Le 9 septembre 2026, le gouvernement grec a publié dans le Journal officiel une décision portant création d'un comité gouvernemental chargé d'étudier la possibilité d'intégrer l'énergie nucléaire dans la planification énergétique à long terme du pays.

Selon le document, ce comité travaillera conformément aux lignes directrices pertinentes de l'Agence internationale de l'énergie atomique (International Atomic Energy Agency, IAEA), en tant qu'Organisation de mise en œuvre du programme d'énergie nucléaire grec (Nuclear Energy Programme Implementing Organisation, NEPIO), et sera chargé d'organiser et de gérer les travaux de la première phase de la « méthode des jalons » de l'IAEA. Cette phase est la phase exploratoire établie par l'IAEA pour les pays envisageant de développer l'énergie nucléaire.

La « méthode des jalons » de l'IAEA est un guide-cadre destiné aux pays souhaitant développer l'énergie nucléaire ; elle se divise en trois phases et couvre 19 questions d'infrastructure, les travaux correspondants devant être achevés avant la mise en service de la première centrale nucléaire.

Conformément à la décision du gouvernement grec, ce comité doit soumettre un rapport final au conseil des ministres dans un délai de 24 mois, afin de fournir au gouvernement une base pour juger s'il convient de lancer un programme nucléaire national. Le comité réalisera ou coordonnera également des études de faisabilité préliminaires, notamment l'évaluation du rapport coût-bénéfice d'un éventuel programme nucléaire national.

Le vice-ministre grec de l'Énergie, Nikos Tsafos, a déclaré sur les réseaux sociaux que l'un des objectifs du comité est d'améliorer la qualité du débat public, de faire progresser la compréhension du nucléaire par toutes les parties, de permettre à la société de former une perception commune des paramètres fondamentaux de l'énergie nucléaire et de mener le débat sur la base de données réelles issues de l'expérience d'autres pays, plutôt que de s'appuyer sur des préjugés et des informations partiales.

La décision gouvernementale propose en outre que le comité étudie différentes filières technologiques, telles que les réacteurs conventionnels et les petits réacteurs modulaires, sous l'angle des coûts, de la sûreté, de la maturité technologique et de la compatibilité avec le mix énergétique grec.
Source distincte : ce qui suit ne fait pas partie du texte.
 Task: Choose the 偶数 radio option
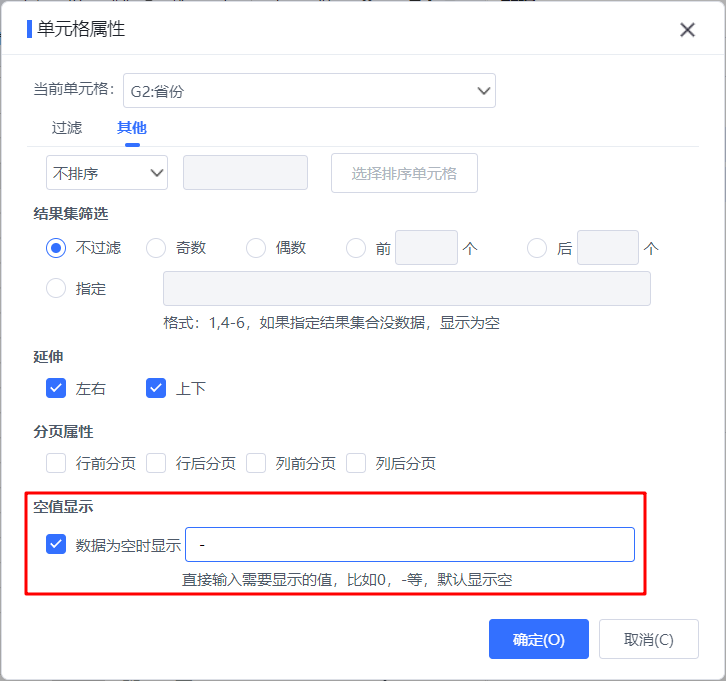256,248
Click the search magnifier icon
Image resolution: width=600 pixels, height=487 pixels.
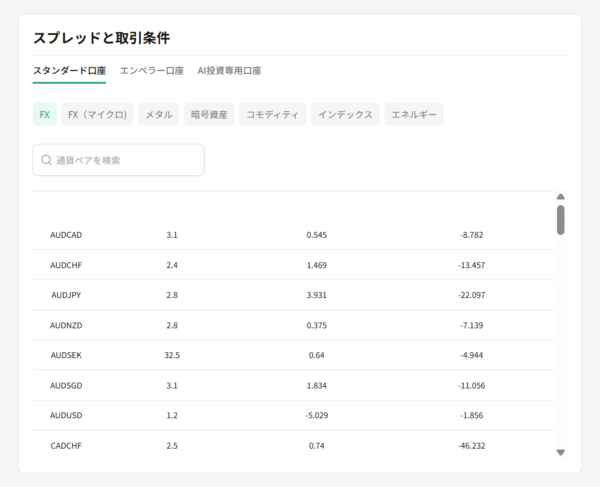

Le comité pourra également étudier les applications potentielles de l'énergie nucléaire dans le domaine du transport maritime.

Le comité devrait se réunir tous les deux mois et pourra tenir des réunions extraordinaires en tant que de besoin.

Actuellement, la Grèce ne dispose d'aucune centrale nucléaire commerciale. Le seul réacteur de recherche du pays est le réacteur de recherche grec n° 1 (Greek Research Reactor-1, GRR-1), d'une puissance de 5 mégawatts, situé au Centre national de recherche scientifique, et qui se trouve depuis 2004 en état d'arrêt prolongé pour rénovation.

La transition de la Grèce vers l'énergie nucléaire reste confrontée à une sensibilité politique. Le pays manque actuellement de législation nucléaire, d'expérience en matière d'examen des autorisations de réacteurs et d'une équipe de professionnels du nucléaire formée de manière systématique.

Une enquête de 2025 montre que la proportion traditionnelle d'opposition du public grec à l'énergie nucléaire est passée de 75 % en 2018 à 42,8 % en 2025 ; la proportion de personnes interrogées favorables à l'utilisation de l'énergie nucléaire en Grèce est de 30 %, alors qu'elle n'était que de 18 % en 2018.